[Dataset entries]

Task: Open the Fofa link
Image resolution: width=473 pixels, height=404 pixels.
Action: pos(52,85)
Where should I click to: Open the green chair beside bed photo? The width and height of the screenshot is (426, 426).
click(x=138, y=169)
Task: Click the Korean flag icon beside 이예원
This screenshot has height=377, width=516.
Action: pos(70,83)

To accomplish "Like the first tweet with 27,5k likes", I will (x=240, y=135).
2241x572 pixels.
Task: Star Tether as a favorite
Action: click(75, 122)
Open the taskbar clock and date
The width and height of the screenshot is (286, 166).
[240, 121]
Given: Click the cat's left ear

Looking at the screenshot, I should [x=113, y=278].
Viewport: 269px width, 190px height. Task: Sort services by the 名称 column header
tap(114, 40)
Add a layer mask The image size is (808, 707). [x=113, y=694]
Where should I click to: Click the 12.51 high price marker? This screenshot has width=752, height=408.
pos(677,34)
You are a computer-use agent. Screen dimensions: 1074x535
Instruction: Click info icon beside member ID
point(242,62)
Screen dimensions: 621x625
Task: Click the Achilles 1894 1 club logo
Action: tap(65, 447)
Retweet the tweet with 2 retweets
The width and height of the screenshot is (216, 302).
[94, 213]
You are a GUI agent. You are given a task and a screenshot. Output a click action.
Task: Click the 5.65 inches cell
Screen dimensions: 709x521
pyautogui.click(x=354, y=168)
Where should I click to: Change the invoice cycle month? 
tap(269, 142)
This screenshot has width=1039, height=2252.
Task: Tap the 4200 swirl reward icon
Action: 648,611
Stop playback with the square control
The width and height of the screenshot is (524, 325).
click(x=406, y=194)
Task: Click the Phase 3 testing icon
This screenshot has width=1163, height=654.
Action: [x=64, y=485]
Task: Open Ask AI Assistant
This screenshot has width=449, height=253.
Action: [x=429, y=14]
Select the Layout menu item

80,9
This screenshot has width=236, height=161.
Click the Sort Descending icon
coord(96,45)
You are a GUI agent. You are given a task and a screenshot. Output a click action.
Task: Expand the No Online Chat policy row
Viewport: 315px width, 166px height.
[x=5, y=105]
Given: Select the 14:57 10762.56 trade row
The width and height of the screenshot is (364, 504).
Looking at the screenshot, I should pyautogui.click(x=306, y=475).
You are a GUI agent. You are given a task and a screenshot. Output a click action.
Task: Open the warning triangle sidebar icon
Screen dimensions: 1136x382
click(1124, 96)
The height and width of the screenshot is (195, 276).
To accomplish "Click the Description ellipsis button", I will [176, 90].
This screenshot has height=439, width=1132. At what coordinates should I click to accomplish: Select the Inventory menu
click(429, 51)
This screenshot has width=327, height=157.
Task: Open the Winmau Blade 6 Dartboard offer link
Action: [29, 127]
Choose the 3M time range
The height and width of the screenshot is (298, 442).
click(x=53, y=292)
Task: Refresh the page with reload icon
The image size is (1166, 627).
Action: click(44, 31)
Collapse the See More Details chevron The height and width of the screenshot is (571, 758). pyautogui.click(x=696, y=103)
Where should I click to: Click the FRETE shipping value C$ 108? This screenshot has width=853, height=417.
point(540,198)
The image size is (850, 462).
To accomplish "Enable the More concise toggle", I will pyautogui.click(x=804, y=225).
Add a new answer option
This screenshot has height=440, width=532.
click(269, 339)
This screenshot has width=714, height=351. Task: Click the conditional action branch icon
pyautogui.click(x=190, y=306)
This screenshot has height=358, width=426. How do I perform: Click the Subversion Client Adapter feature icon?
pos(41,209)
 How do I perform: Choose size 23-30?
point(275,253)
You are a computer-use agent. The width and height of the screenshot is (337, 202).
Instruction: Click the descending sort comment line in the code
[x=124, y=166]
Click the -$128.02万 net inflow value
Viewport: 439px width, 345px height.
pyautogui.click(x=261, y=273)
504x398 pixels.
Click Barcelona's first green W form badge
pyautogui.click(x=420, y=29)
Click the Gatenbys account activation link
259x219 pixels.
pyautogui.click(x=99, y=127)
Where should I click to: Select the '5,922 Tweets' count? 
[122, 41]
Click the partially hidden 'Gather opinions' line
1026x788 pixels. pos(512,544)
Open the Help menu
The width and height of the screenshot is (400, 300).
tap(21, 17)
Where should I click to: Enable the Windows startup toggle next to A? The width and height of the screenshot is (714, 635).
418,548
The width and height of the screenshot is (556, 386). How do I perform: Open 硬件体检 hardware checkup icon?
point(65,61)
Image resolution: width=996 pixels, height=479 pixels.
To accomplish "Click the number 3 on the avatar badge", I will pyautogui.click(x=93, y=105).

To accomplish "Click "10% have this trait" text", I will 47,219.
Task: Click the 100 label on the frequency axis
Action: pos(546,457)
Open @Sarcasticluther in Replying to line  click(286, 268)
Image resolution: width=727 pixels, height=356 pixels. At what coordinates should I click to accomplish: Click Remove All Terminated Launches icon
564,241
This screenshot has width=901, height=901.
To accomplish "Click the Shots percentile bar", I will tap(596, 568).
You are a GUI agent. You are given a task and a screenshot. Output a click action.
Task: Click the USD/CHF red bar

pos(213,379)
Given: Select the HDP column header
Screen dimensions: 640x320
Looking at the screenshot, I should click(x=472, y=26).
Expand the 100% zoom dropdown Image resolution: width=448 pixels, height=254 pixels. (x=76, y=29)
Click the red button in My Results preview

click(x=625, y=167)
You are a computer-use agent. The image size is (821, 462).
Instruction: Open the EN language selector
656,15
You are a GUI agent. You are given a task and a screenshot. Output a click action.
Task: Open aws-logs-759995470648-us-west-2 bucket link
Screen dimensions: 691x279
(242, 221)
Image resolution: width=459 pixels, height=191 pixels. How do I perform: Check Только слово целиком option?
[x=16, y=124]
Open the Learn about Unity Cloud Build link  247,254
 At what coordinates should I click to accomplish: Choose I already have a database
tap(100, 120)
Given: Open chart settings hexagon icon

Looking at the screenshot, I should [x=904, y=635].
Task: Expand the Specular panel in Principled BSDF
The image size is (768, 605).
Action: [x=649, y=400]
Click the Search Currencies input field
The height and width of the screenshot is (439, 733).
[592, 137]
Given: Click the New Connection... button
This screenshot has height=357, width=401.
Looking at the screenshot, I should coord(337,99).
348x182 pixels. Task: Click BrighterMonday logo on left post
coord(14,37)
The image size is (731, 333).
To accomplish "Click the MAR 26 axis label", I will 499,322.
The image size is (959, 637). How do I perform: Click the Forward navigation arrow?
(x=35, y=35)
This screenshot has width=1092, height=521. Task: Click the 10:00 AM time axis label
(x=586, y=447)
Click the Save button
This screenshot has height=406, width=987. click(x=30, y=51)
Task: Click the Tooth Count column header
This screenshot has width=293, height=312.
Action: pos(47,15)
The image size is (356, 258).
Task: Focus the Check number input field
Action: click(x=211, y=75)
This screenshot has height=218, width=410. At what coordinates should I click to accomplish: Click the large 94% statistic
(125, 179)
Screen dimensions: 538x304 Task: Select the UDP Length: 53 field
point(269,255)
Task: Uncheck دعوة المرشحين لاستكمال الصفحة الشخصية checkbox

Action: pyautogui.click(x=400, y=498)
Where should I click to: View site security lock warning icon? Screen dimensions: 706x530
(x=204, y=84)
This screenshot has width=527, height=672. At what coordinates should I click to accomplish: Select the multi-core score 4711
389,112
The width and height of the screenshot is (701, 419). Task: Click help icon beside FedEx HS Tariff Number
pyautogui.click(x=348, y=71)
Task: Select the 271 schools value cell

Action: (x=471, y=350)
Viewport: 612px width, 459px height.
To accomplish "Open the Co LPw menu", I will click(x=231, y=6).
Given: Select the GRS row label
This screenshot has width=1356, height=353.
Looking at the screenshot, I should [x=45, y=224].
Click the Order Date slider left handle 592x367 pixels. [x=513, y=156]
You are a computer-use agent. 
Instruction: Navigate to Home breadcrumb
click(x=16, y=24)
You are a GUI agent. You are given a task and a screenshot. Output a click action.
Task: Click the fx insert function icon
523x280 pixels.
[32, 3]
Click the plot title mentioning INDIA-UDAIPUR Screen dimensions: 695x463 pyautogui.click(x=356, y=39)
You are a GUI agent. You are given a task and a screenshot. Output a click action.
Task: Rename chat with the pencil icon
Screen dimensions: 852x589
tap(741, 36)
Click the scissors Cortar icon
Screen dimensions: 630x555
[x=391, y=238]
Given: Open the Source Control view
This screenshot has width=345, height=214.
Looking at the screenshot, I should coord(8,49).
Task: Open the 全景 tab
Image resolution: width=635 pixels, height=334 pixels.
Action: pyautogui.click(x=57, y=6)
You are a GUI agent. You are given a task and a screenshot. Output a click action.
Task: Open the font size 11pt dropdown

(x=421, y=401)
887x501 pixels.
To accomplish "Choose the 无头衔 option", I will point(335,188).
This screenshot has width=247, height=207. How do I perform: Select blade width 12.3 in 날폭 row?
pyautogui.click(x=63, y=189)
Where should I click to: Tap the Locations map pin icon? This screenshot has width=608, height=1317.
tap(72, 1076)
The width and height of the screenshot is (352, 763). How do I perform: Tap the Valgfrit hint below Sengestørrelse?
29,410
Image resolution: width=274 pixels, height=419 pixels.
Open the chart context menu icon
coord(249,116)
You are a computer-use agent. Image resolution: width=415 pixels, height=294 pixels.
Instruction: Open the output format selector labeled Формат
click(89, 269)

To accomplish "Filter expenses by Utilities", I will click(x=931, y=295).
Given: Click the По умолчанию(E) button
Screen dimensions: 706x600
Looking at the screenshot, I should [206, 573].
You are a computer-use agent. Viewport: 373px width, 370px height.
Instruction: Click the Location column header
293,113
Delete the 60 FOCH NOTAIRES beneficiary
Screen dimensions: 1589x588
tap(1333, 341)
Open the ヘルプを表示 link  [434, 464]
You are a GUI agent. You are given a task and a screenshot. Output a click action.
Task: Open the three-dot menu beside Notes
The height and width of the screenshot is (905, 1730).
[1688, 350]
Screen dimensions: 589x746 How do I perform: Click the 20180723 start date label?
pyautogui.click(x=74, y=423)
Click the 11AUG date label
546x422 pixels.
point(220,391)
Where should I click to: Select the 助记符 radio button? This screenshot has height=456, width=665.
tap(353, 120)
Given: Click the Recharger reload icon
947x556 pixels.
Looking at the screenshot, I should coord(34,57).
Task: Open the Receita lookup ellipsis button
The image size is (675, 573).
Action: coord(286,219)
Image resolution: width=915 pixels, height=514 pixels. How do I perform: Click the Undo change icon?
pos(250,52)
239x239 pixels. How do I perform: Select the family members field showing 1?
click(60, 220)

Work task: Look through the entries above; find each line with the word "computer" and copy it.

Written solution:
You are a computer-use agent. Screen dimensions: 1074x535
You are a computer-use agent. The width and height of the screenshot is (337, 202).
You are a computer-use agent. The image size is (821, 462).
You are a computer-use agent. 
You are a computer-use agent. Image resolution: width=415 pixels, height=294 pixels.
You are a computer-use agent. Viewport: 373px width, 370px height.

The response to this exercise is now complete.